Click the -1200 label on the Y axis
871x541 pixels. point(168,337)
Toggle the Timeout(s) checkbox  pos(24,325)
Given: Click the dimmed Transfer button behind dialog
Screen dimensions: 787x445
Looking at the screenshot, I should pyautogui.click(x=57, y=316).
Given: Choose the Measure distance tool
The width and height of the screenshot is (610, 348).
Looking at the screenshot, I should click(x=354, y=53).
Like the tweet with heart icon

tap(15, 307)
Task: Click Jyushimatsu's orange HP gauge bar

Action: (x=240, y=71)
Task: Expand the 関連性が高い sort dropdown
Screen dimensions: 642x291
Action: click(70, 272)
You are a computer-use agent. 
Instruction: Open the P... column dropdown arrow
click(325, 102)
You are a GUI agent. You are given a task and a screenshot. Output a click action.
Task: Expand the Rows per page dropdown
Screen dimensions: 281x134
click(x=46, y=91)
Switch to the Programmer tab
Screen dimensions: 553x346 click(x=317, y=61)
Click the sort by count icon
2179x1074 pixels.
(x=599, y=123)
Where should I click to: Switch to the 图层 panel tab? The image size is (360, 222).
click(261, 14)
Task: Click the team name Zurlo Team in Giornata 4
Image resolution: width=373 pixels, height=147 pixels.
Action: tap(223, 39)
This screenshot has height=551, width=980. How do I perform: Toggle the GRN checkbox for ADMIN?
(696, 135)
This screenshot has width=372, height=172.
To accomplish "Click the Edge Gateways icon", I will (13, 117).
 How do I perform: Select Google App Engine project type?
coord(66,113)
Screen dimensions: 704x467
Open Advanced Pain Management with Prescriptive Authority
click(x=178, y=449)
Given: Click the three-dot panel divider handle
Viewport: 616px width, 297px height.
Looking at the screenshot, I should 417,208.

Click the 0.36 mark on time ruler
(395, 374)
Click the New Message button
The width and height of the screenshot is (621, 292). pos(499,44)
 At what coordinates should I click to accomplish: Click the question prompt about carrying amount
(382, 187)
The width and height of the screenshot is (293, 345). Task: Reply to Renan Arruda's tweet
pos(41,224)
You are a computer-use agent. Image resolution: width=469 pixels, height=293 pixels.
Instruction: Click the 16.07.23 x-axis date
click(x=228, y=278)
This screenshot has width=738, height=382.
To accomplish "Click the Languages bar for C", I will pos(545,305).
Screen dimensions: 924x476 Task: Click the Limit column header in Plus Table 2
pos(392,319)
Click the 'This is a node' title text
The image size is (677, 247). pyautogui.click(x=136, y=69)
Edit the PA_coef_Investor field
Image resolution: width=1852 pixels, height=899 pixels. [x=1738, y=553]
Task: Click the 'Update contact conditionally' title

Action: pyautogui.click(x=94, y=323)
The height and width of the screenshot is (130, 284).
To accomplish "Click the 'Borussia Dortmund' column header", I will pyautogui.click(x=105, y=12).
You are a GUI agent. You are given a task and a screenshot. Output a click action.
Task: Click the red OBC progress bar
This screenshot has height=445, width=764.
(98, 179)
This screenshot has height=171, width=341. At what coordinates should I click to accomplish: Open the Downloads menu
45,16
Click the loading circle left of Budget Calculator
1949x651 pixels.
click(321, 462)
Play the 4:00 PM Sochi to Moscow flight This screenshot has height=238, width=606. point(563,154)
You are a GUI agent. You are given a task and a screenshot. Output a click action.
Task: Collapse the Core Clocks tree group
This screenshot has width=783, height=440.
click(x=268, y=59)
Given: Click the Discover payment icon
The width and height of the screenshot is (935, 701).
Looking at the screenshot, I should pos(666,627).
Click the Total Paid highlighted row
=======
Requirement: Please rewrite all the rows above as a numbered list, one line per item, leaving out any blank lines.

Response for this exercise:
1. Click the -1200 label on the Y axis
2. 871x541 pixels. point(168,337)
3. Toggle the Timeout(s) checkbox  pos(24,325)
4. Given: Click the dimmed Transfer button behind dialog
5. Screen dimensions: 787x445
6. Looking at the screenshot, I should pyautogui.click(x=57, y=316).
7. Given: Choose the Measure distance tool
8. The width and height of the screenshot is (610, 348).
9. Looking at the screenshot, I should click(x=354, y=53).
10. Like the tweet with heart icon
11. tap(15, 307)
12. Task: Click Jyushimatsu's orange HP gauge bar
13. Action: (x=240, y=71)
14. Task: Expand the 関連性が高い sort dropdown
15. Screen dimensions: 642x291
16. Action: click(70, 272)
17. You are a computer-use agent. 
18. Instruction: Open the P... column dropdown arrow
19. click(325, 102)
20. You are a GUI agent. You are given a task and a screenshot. Output a click action.
21. Task: Expand the Rows per page dropdown
22. Screen dimensions: 281x134
23. click(x=46, y=91)
24. Switch to the Programmer tab
25. Screen dimensions: 553x346 click(x=317, y=61)
26. Click the sort by count icon
27. 2179x1074 pixels.
28. (x=599, y=123)
29. Where should I click to: Switch to the 图层 panel tab? The image size is (360, 222).
30. click(261, 14)
31. Task: Click the team name Zurlo Team in Giornata 4
32. Image resolution: width=373 pixels, height=147 pixels.
33. Action: tap(223, 39)
34. This screenshot has height=551, width=980. How do I perform: Toggle the GRN checkbox for ADMIN?
35. (696, 135)
36. This screenshot has width=372, height=172.
37. To accomplish "Click the Edge Gateways icon", I will (13, 117).
38.  How do I perform: Select Google App Engine project type?
39. coord(66,113)
40. Screen dimensions: 704x467
41. Open Advanced Pain Management with Prescriptive Authority
42. click(x=178, y=449)
43. Given: Click the three-dot panel divider handle
44. Viewport: 616px width, 297px height.
45. Looking at the screenshot, I should 417,208.
46. Click the 0.36 mark on time ruler
47. (395, 374)
48. Click the New Message button
49. The width and height of the screenshot is (621, 292). pos(499,44)
50.  At what coordinates should I click to accomplish: Click the question prompt about carrying amount
51. (382, 187)
52. The width and height of the screenshot is (293, 345). Task: Reply to Renan Arruda's tweet
53. pos(41,224)
54. You are a computer-use agent. Image resolution: width=469 pixels, height=293 pixels.
55. Instruction: Click the 16.07.23 x-axis date
56. click(x=228, y=278)
57. This screenshot has width=738, height=382.
58. To accomplish "Click the Languages bar for C", I will pos(545,305).
59. Screen dimensions: 924x476 Task: Click the Limit column header in Plus Table 2
60. pos(392,319)
61. Click the 'This is a node' title text
62. The image size is (677, 247). pyautogui.click(x=136, y=69)
63. Edit the PA_coef_Investor field
64. Image resolution: width=1852 pixels, height=899 pixels. [x=1738, y=553]
65. Task: Click the 'Update contact conditionally' title
66. Action: pyautogui.click(x=94, y=323)
67. The height and width of the screenshot is (130, 284).
68. To accomplish "Click the 'Borussia Dortmund' column header", I will pyautogui.click(x=105, y=12).
69. You are a GUI agent. You are given a task and a screenshot. Output a click action.
70. Task: Click the red OBC progress bar
71. This screenshot has height=445, width=764.
72. (98, 179)
73. This screenshot has height=171, width=341. At what coordinates should I click to accomplish: Open the Downloads menu
74. 45,16
75. Click the loading circle left of Budget Calculator
76. 1949x651 pixels.
77. click(321, 462)
78. Play the 4:00 PM Sochi to Moscow flight This screenshot has height=238, width=606. point(563,154)
79. You are a GUI agent. You are given a task and a screenshot. Output a click action.
80. Task: Collapse the Core Clocks tree group
81. This screenshot has width=783, height=440.
82. click(x=268, y=59)
83. Given: Click the Discover payment icon
84. The width and height of the screenshot is (935, 701).
85. Looking at the screenshot, I should pos(666,627).
86. Click the Total Paid highlighted row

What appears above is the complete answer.